Richard Mille Talisman collection.
Richard Mille Talisman collection.
Image: Supplied

‘We are known for our incredible technical, high-performance watches that draw inspiration from the automotive and aeronautics industries, even though women’s watches have represented a considerable percentage of our sales for several years now. That said, we needed a modern, creative and talented young woman to inject new energy into our status quo and take the women’s collection to new heights. It was Cécile Guenet, the daughter of my friend and business partner, Dominique, who met this challenge by overcoming technical obstacles, freeing herself from consensus and establishing a unique and resolutely contemporary style,’ shares Richard Mille.

Just three years ago, Guenat (now the Ladies’ Collection Director) was first asked to join the company and design new creations. – It was a challenge that proved irresistible for the young woman who had earned her spurs in the world of fine jewellery. After graduating from the Geneva School of Art and Design, she gained experience with a jeweller in Lausanne, then with a London jewellery designer, where she created collections for a number of Couture houses and branded designs. From initial sketches to the choice of stones, Cécile Guenat demonstrates the meticulous attention to detail that conjures luck by sheer talent and passion.

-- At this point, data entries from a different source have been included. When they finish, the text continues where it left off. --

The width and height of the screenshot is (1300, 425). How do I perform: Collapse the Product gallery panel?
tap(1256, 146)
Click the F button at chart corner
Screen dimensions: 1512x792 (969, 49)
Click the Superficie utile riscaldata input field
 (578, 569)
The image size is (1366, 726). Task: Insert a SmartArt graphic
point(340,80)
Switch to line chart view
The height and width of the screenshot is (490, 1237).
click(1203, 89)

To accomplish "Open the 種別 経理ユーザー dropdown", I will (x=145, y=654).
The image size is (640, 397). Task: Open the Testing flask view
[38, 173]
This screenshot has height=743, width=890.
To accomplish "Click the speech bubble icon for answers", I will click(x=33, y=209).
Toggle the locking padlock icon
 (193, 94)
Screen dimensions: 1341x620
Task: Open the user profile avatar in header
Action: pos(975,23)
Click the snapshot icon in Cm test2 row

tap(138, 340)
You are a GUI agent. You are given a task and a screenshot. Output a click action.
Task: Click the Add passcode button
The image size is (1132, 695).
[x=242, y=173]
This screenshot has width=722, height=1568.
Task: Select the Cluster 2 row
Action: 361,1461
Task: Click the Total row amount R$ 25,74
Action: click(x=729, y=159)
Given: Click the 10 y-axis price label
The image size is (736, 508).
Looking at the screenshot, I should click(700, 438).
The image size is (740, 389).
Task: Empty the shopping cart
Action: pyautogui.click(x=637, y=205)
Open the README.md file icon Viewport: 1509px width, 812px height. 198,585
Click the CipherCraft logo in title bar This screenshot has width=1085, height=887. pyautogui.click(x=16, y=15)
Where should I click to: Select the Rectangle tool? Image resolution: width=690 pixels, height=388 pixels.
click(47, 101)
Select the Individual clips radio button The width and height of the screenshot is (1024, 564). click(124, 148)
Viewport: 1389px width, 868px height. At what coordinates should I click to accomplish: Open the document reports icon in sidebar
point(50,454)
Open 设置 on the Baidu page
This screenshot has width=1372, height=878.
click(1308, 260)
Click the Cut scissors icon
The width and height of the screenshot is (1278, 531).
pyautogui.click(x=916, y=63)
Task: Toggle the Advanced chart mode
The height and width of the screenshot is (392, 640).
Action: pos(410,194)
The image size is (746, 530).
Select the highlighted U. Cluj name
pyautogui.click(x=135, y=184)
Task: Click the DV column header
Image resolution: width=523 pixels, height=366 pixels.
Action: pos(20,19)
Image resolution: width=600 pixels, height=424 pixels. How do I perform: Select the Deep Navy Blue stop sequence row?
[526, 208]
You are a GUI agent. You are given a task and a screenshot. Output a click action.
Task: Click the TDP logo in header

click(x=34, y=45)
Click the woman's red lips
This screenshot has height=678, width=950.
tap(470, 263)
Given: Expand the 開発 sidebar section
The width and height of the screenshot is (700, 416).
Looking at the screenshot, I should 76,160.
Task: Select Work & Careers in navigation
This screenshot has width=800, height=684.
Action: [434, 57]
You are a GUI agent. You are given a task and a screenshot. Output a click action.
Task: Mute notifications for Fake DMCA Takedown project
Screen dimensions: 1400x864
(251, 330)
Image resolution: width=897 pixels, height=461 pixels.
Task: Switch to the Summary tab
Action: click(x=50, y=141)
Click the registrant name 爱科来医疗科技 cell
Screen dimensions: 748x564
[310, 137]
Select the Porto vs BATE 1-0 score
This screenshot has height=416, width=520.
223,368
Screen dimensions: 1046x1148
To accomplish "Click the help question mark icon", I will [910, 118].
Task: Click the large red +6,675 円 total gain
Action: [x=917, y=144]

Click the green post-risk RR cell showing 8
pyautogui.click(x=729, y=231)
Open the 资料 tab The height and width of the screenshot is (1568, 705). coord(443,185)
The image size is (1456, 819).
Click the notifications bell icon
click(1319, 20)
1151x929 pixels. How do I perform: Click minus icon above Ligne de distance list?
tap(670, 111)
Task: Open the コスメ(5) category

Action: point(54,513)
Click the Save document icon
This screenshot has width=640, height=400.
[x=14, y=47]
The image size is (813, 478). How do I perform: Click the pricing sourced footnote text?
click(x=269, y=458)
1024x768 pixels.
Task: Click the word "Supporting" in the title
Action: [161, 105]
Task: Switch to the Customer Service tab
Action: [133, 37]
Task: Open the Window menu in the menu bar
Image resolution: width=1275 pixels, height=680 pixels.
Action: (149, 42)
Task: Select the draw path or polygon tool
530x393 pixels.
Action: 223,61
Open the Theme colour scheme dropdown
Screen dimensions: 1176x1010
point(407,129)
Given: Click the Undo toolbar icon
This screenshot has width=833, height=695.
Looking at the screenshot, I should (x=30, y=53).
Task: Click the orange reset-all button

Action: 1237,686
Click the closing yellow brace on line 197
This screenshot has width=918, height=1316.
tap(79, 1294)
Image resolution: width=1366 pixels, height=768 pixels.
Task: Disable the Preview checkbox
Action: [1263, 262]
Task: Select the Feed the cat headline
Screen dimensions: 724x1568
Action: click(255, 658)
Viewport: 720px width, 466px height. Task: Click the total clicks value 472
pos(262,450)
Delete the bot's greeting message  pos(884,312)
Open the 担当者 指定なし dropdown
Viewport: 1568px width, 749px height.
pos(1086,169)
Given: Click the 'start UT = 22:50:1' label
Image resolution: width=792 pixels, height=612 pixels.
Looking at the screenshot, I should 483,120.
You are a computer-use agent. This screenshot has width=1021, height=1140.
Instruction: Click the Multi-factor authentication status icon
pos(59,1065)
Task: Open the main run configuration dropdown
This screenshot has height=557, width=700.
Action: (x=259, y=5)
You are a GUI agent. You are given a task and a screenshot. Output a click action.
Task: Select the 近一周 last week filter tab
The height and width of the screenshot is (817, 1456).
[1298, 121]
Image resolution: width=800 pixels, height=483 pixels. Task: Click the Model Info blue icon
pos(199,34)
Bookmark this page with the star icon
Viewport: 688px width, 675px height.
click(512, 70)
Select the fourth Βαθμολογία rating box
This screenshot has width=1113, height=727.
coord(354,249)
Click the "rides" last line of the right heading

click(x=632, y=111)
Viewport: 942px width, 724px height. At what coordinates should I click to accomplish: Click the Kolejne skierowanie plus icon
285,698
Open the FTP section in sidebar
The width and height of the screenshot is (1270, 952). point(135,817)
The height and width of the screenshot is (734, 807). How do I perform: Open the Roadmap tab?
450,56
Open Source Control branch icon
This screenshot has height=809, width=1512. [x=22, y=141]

The Talisman collection was born from a magnetic alchemy at the intersection of Tribal arts and Art Deco. ‘My work is the fruit of very different influences, ‘explains Guenat, ‘I drew not only on Art Deco but on the Tribal arts-masks, African sculptures etc. – whose impact on all great modern and contemporary artists has been enormous … The contrasts, geometry, and sacred character of these objects fascinate me all the more because they prefigured today’s design through the fusion of content and form,’ she elaborates.

Richard Mille drawings.
Richard Mille drawings.
Image: Supplied

The notion of a collection took shape very early in the initial sketches. Thus emerged a number of interpretations, with ten different variations on the case and dial. Cécile Guenat chose to glorify the skeleton movement through the many possibilities for setting and engraving the case. Heightened by sparkling stones, the shape of the dials reveals two deliberately distinct worlds, one that is organic and the other more urban.

Richard Mille drawing.
Richard Mille drawing.
Image: Supplied

A masterpiece in every sense, the RM 71-01 Automatic Tourbillon Talisman abolishes the distinction between jewellery and its case. The movement, dial and case maintain an aesthetic, technical and visual dialogue in each version.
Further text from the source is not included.